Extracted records
↓↓↓

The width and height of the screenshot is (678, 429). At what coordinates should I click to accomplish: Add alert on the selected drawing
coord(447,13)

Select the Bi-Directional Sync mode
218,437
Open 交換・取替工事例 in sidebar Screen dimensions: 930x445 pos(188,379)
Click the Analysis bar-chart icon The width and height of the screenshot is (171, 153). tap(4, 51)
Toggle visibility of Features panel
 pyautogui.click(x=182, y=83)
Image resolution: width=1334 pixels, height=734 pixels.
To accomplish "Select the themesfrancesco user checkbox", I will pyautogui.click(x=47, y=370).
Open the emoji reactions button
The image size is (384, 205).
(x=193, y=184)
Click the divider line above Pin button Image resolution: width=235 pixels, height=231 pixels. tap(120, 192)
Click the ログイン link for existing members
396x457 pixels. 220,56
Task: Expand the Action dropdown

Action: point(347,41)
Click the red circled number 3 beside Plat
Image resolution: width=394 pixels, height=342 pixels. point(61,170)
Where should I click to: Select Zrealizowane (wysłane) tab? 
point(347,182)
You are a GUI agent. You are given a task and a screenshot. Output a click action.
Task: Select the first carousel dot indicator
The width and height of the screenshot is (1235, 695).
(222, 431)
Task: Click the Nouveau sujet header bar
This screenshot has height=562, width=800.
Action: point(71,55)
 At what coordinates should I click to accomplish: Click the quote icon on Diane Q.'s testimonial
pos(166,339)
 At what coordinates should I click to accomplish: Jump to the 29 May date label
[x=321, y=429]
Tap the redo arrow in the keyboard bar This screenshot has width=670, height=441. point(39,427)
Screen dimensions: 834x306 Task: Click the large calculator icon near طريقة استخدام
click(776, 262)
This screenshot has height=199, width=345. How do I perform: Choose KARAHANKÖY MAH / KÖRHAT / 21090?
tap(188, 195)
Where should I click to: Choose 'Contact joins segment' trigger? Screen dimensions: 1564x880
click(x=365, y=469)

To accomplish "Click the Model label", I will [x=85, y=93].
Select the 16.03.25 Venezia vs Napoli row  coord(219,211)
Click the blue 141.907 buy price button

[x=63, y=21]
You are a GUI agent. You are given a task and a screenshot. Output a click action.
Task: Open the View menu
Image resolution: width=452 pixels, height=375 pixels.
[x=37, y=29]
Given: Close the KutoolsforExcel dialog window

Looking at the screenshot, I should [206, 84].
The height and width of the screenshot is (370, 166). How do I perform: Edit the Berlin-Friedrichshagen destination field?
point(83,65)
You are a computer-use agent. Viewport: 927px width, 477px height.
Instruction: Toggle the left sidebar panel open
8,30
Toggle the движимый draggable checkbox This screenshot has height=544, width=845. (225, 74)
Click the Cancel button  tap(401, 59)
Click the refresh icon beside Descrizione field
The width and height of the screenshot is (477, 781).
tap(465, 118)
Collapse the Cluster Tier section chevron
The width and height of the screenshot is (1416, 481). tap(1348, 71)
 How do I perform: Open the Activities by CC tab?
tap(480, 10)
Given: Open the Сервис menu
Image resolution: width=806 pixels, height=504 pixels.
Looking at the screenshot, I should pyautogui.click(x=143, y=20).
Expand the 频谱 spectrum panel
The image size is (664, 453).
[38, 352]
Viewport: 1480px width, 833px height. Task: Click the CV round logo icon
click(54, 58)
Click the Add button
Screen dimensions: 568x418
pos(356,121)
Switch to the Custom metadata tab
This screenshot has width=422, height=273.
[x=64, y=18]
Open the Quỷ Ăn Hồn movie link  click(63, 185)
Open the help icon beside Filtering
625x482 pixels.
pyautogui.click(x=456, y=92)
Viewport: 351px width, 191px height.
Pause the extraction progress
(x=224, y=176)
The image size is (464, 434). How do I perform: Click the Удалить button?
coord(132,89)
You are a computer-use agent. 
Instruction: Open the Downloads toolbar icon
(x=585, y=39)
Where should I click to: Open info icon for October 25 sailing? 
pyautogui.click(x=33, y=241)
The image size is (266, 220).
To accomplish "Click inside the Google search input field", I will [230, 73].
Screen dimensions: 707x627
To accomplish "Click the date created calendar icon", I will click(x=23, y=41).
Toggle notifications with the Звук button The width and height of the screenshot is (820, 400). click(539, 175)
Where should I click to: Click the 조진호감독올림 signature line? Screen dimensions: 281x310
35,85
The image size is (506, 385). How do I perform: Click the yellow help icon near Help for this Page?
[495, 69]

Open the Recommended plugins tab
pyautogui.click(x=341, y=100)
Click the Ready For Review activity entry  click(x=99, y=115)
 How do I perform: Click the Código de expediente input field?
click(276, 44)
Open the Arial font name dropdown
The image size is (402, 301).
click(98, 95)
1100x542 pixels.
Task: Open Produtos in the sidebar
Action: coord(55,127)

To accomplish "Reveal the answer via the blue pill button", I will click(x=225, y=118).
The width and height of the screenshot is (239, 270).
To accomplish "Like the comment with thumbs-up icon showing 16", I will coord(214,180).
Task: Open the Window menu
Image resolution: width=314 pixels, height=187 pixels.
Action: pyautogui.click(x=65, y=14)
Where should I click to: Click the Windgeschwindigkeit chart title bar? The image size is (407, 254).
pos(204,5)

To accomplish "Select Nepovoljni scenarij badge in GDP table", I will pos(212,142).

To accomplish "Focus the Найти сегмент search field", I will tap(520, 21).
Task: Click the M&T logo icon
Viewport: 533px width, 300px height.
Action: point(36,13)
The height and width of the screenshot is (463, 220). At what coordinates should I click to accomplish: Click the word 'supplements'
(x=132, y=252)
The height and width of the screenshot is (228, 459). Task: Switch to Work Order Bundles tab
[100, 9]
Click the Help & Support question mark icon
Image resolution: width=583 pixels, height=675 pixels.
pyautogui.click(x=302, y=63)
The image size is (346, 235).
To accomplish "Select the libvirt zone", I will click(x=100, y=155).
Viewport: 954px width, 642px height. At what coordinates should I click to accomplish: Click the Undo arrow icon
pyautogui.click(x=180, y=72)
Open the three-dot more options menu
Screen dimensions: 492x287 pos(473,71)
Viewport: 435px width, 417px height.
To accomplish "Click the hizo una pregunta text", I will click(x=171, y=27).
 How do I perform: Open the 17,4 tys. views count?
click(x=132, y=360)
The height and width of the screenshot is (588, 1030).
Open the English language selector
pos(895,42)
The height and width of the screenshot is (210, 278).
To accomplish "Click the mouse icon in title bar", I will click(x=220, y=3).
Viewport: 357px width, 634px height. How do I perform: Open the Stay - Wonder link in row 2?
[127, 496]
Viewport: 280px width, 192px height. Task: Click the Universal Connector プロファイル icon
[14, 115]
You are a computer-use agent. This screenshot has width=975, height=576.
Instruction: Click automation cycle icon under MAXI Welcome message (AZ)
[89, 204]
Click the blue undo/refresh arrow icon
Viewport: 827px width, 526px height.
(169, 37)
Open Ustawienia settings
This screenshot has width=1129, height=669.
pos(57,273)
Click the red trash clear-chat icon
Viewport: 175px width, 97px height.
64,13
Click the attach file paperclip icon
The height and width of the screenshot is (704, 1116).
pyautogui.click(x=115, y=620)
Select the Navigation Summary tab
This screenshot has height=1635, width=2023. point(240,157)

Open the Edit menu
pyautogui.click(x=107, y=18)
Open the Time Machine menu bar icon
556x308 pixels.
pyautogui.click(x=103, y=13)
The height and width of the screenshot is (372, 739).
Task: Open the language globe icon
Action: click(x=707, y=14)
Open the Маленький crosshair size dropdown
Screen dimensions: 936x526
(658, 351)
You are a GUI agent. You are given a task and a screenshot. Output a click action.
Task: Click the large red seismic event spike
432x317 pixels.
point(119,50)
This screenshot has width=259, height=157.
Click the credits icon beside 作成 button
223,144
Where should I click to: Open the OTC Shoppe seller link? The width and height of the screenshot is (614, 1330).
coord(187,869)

↑↑↑

# About this exercise:
Reproduce all the records. Keep them exact, please.

# Expected answer:
The width and height of the screenshot is (678, 429). At what coordinates should I click to accomplish: Add alert on the selected drawing
coord(447,13)

Select the Bi-Directional Sync mode
218,437
Open 交換・取替工事例 in sidebar Screen dimensions: 930x445 pos(188,379)
Click the Analysis bar-chart icon The width and height of the screenshot is (171, 153). tap(4, 51)
Toggle visibility of Features panel
 pyautogui.click(x=182, y=83)
Image resolution: width=1334 pixels, height=734 pixels.
To accomplish "Select the themesfrancesco user checkbox", I will pyautogui.click(x=47, y=370).
Open the emoji reactions button
The image size is (384, 205).
(x=193, y=184)
Click the divider line above Pin button Image resolution: width=235 pixels, height=231 pixels. tap(120, 192)
Click the ログイン link for existing members
396x457 pixels. 220,56
Task: Expand the Action dropdown

Action: point(347,41)
Click the red circled number 3 beside Plat
Image resolution: width=394 pixels, height=342 pixels. point(61,170)
Where should I click to: Select Zrealizowane (wysłane) tab? 
point(347,182)
You are a GUI agent. You are given a task and a screenshot. Output a click action.
Task: Select the first carousel dot indicator
The width and height of the screenshot is (1235, 695).
(222, 431)
Task: Click the Nouveau sujet header bar
This screenshot has height=562, width=800.
Action: point(71,55)
 At what coordinates should I click to accomplish: Click the quote icon on Diane Q.'s testimonial
pos(166,339)
 At what coordinates should I click to accomplish: Jump to the 29 May date label
[x=321, y=429]
Tap the redo arrow in the keyboard bar This screenshot has width=670, height=441. point(39,427)
Screen dimensions: 834x306 Task: Click the large calculator icon near طريقة استخدام
click(776, 262)
This screenshot has height=199, width=345. How do I perform: Choose KARAHANKÖY MAH / KÖRHAT / 21090?
tap(188, 195)
Where should I click to: Choose 'Contact joins segment' trigger? Screen dimensions: 1564x880
click(x=365, y=469)

To accomplish "Click the Model label", I will [x=85, y=93].
Select the 16.03.25 Venezia vs Napoli row  coord(219,211)
Click the blue 141.907 buy price button

[x=63, y=21]
You are a GUI agent. You are given a task and a screenshot. Output a click action.
Task: Open the View menu
Image resolution: width=452 pixels, height=375 pixels.
[x=37, y=29]
Given: Close the KutoolsforExcel dialog window

Looking at the screenshot, I should [206, 84].
The height and width of the screenshot is (370, 166). How do I perform: Edit the Berlin-Friedrichshagen destination field?
point(83,65)
You are a computer-use agent. Viewport: 927px width, 477px height.
Instruction: Toggle the left sidebar panel open
8,30
Toggle the движимый draggable checkbox This screenshot has height=544, width=845. (225, 74)
Click the Cancel button  tap(401, 59)
Click the refresh icon beside Descrizione field
The width and height of the screenshot is (477, 781).
tap(465, 118)
Collapse the Cluster Tier section chevron
The width and height of the screenshot is (1416, 481). tap(1348, 71)
 How do I perform: Open the Activities by CC tab?
tap(480, 10)
Given: Open the Сервис menu
Image resolution: width=806 pixels, height=504 pixels.
Looking at the screenshot, I should pyautogui.click(x=143, y=20).
Expand the 频谱 spectrum panel
The image size is (664, 453).
[38, 352]
Viewport: 1480px width, 833px height. Task: Click the CV round logo icon
click(54, 58)
Click the Add button
Screen dimensions: 568x418
pos(356,121)
Switch to the Custom metadata tab
This screenshot has width=422, height=273.
[x=64, y=18]
Open the Quỷ Ăn Hồn movie link  click(63, 185)
Open the help icon beside Filtering
625x482 pixels.
pyautogui.click(x=456, y=92)
Viewport: 351px width, 191px height.
Pause the extraction progress
(x=224, y=176)
The image size is (464, 434). How do I perform: Click the Удалить button?
coord(132,89)
You are a computer-use agent. 
Instruction: Open the Downloads toolbar icon
(x=585, y=39)
Where should I click to: Open info icon for October 25 sailing? 
pyautogui.click(x=33, y=241)
The image size is (266, 220).
To accomplish "Click inside the Google search input field", I will [230, 73].
Screen dimensions: 707x627
To accomplish "Click the date created calendar icon", I will click(x=23, y=41).
Toggle notifications with the Звук button The width and height of the screenshot is (820, 400). click(539, 175)
Where should I click to: Click the 조진호감독올림 signature line? Screen dimensions: 281x310
35,85
The image size is (506, 385). How do I perform: Click the yellow help icon near Help for this Page?
[495, 69]

Open the Recommended plugins tab
pyautogui.click(x=341, y=100)
Click the Ready For Review activity entry  click(x=99, y=115)
 How do I perform: Click the Código de expediente input field?
click(276, 44)
Open the Arial font name dropdown
The image size is (402, 301).
click(98, 95)
1100x542 pixels.
Task: Open Produtos in the sidebar
Action: coord(55,127)

To accomplish "Reveal the answer via the blue pill button", I will click(x=225, y=118).
The width and height of the screenshot is (239, 270).
To accomplish "Like the comment with thumbs-up icon showing 16", I will coord(214,180).
Task: Open the Window menu
Image resolution: width=314 pixels, height=187 pixels.
Action: pyautogui.click(x=65, y=14)
Where should I click to: Click the Windgeschwindigkeit chart title bar? The image size is (407, 254).
pos(204,5)

To accomplish "Select Nepovoljni scenarij badge in GDP table", I will pos(212,142).

To accomplish "Focus the Найти сегмент search field", I will tap(520, 21).
Task: Click the M&T logo icon
Viewport: 533px width, 300px height.
Action: point(36,13)
The height and width of the screenshot is (463, 220). At what coordinates should I click to accomplish: Click the word 'supplements'
(x=132, y=252)
The height and width of the screenshot is (228, 459). Task: Switch to Work Order Bundles tab
[100, 9]
Click the Help & Support question mark icon
Image resolution: width=583 pixels, height=675 pixels.
pyautogui.click(x=302, y=63)
The image size is (346, 235).
To accomplish "Select the libvirt zone", I will click(x=100, y=155).
Viewport: 954px width, 642px height. At what coordinates should I click to accomplish: Click the Undo arrow icon
pyautogui.click(x=180, y=72)
Open the three-dot more options menu
Screen dimensions: 492x287 pos(473,71)
Viewport: 435px width, 417px height.
To accomplish "Click the hizo una pregunta text", I will click(x=171, y=27).
 How do I perform: Open the 17,4 tys. views count?
click(x=132, y=360)
The height and width of the screenshot is (588, 1030).
Open the English language selector
pos(895,42)
The height and width of the screenshot is (210, 278).
To accomplish "Click the mouse icon in title bar", I will click(x=220, y=3).
Viewport: 357px width, 634px height. How do I perform: Open the Stay - Wonder link in row 2?
[127, 496]
Viewport: 280px width, 192px height. Task: Click the Universal Connector プロファイル icon
[14, 115]
You are a computer-use agent. This screenshot has width=975, height=576.
Instruction: Click automation cycle icon under MAXI Welcome message (AZ)
[89, 204]
Click the blue undo/refresh arrow icon
Viewport: 827px width, 526px height.
(169, 37)
Open Ustawienia settings
This screenshot has width=1129, height=669.
pos(57,273)
Click the red trash clear-chat icon
Viewport: 175px width, 97px height.
64,13
Click the attach file paperclip icon
The height and width of the screenshot is (704, 1116).
pyautogui.click(x=115, y=620)
Select the Navigation Summary tab
This screenshot has height=1635, width=2023. point(240,157)

Open the Edit menu
pyautogui.click(x=107, y=18)
Open the Time Machine menu bar icon
556x308 pixels.
pyautogui.click(x=103, y=13)
The height and width of the screenshot is (372, 739).
Task: Open the language globe icon
Action: click(x=707, y=14)
Open the Маленький crosshair size dropdown
Screen dimensions: 936x526
(658, 351)
You are a GUI agent. You are given a task and a screenshot. Output a click action.
Task: Click the large red seismic event spike
432x317 pixels.
point(119,50)
This screenshot has width=259, height=157.
Click the credits icon beside 作成 button
223,144
Where should I click to: Open the OTC Shoppe seller link? The width and height of the screenshot is (614, 1330).
coord(187,869)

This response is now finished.